The data from accelerometers on the belt, forearm, arm, and dumbell of 6 participants, doing the set of exercises, was collected, processed and published by this group. Participant were asked to perform barbell lifts correctly and incorrectly in 5 different ways (denoted by letters A, B, C, D or E). Training data set can be downloaded from here, and test data set - from here
I have downloaded both csv files into my working directory and uploaded them to R workspace as data frames. All empty fields were filled with NA. Outcome (A, B, C, D or E) is stored in "classe" column.
library(caret)
## load datasets
full <- read.csv("pml-training.csv", stringsAsFactors = TRUE,
na.strings = c("", "NA"))
testing <- read.csv("pml-testing.csv", stringsAsFactors = TRUE,
na.strings = c("", "NA"))
Test set does not have answers, so I need cross validation to estimate model accuracy. The data set is large enough to split it into training (70%) and validation (30%) data sets, which are both still fairly large. I also set seed for reproducibility.
# split full data set into training and validation
set.seed(123)
inTrain <- createDataPartition(full$classe, p = 0.7, list = FALSE)

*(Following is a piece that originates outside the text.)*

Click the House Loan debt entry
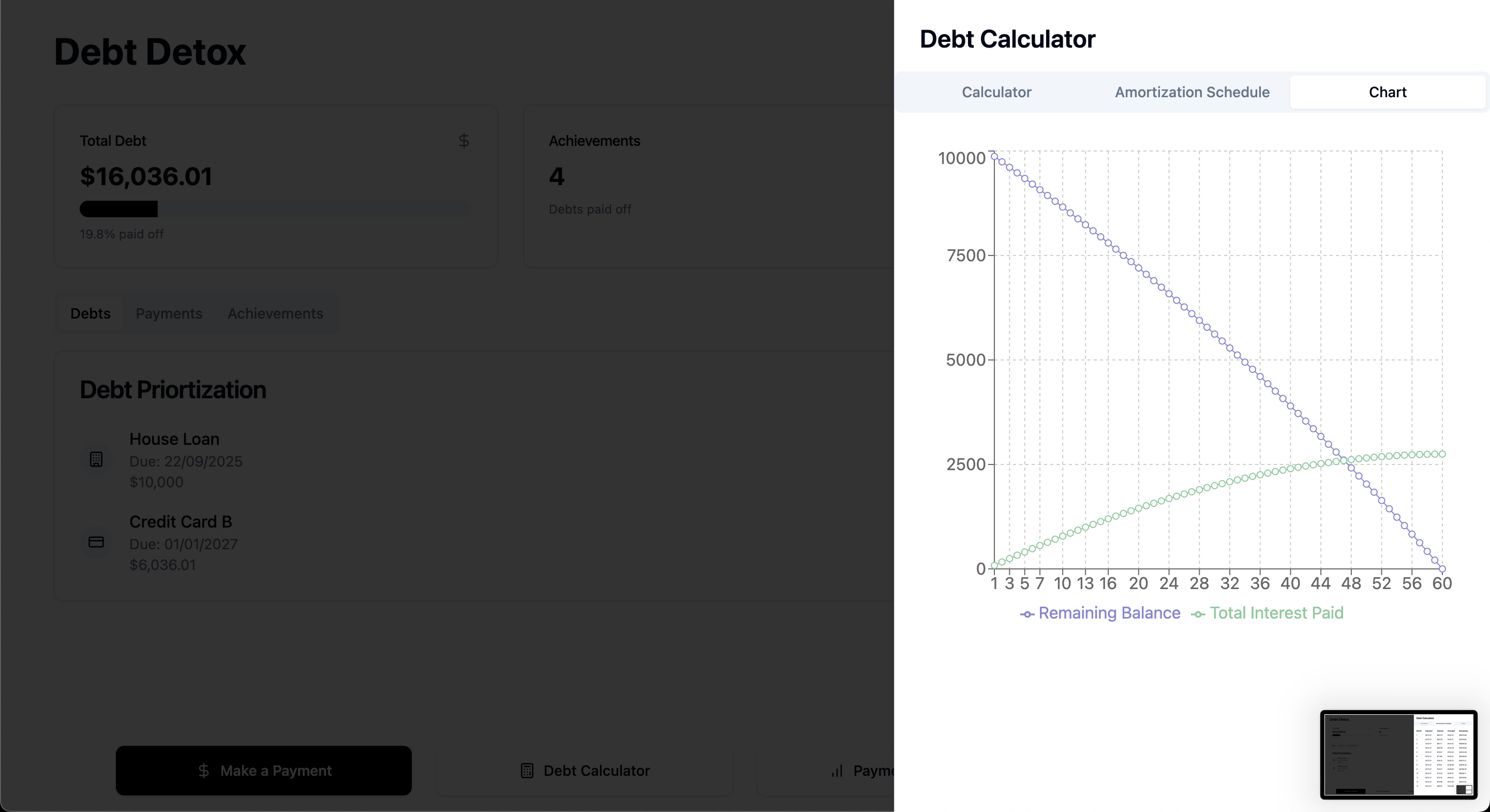1490x812 pixels. click(x=185, y=460)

training <- full[inTrain, ]
validation <- full[-inTrain, ]
Not all variables in the data set would make good predictors. So first I make a list of variable names that I want to drop from the data. Variables "X", "user_name", and "problem_id" should not affect the prediction. Since I build classification rather than forecasting model, I should also drop all variables related to time ("raw_timestamp_part_1", "raw_timestamp_part_2", "cvtd_timestamp", "new_window" and "num_window").
# list of columns that should not affect the prediction
skipColumns <- c("X",
"user_name",
"raw_timestamp_part_1",
"raw_timestamp_part_2",
"cvtd_timestamp",
"new_window",
"num_window",
"problem_id")
Some columns miss too many values. I am going to drop all columns that have more than 50% of values missing.
# add columns that miss more than half of the values in training dataset
for (i in 0:dim(training)[2])
{
if (sum(is.na(training[ , i])) > 0.5 * length(training[ , i]))
{
skipColumns <- c(skipColumns, names(training[i]))
}
}
Now that I have the full list of irrelevant variables, I can delete them from my data frames.
# reduce number of predictors
training <- training[, ! names(training) %in% skipColumns]
validation <- validation[, ! names(validation) %in% skipColumns]
testing <- testing[, ! names(testing) %in% skipColumns]
I build random forest model on clean training data set. It shall predict "classe" based on all other variables in data frame.
# build a random forest model
modFit <- train(classe ~ ., data = training, model = "rf")
I first want to check its accuracy on training data:
# run model on training data set, get accuracy on training set
trainPrediction <- predict(modFit, training)
print(confusionMatrix(training$classe, trainPrediction))
This is what I get (truncated for brevity):
Confusion Matrix and Statistics
Reference
Prediction A B C D E
A 3906 0 0 0 0
B 0 2658 0 0 0
C 0 0 2396 0 0
D 0 0 0 2252 0
E 0 0 0 0 2525
Overall Statistics
Accuracy : 1
95% CI : (0.9997, 1)
No Information Rate : 0.2843
P-Value [Acc > NIR] : < 2.2e-16
Kappa : 1
Mcnemar's Test P-Value : NA
Not bad! The model predicts all the outcomes in training data with 100% accuracy. But this is not a correct estimate of the model accuracy, because the model might be overfitted on training dataset. I now apply my model to the validation data:
# run model on validation data set, estimate out of the sample error
validPrediction <- predict(modFit, validation)
print(confusionMatrix(validation$classe, validPrediction))
As expected, the confusion matrix is no longer strictly diagonal, and accuracy is below 100%:
Confusion Matrix and Statistics
Reference
Prediction A B C D E
A 1672 2 0 0 0
B 7 1130 2 0 0
C 0 8 1015 3 0
D 0 0 17 946 1
E 0 0 2 1 1079
Overall Statistics
Accuracy : 0.9927
95% CI : (0.9902, 0.9947)
No Information Rate : 0.2853
P-Value [Acc > NIR] : < 2.2e-16
Kappa : 0.9908
Mcnemar's Test P-Value : NA
Still, out of the sample error is less than 1%, so the model is pretty good!
All that's left is to run the model on training set and write the answer for each of 20 cases into a separate file:
# run model on testing data set
answers <- predict(modFit, testing)
print(answers)
# write answers to individual files
for(i in 1:length(answers)) {
filename = paste0("problem_id_", i, ".txt")
write.table(answers[i], file=filename,
quote=FALSE, row.names=FALSE, col.names=FALSE)
}
Out of sample accuracy 99% and a little bit of luck is enough to get 20 out of 20:
[1] B A B A A E D B A A B C B A E E A B B B
Levels: A B C D E
The End.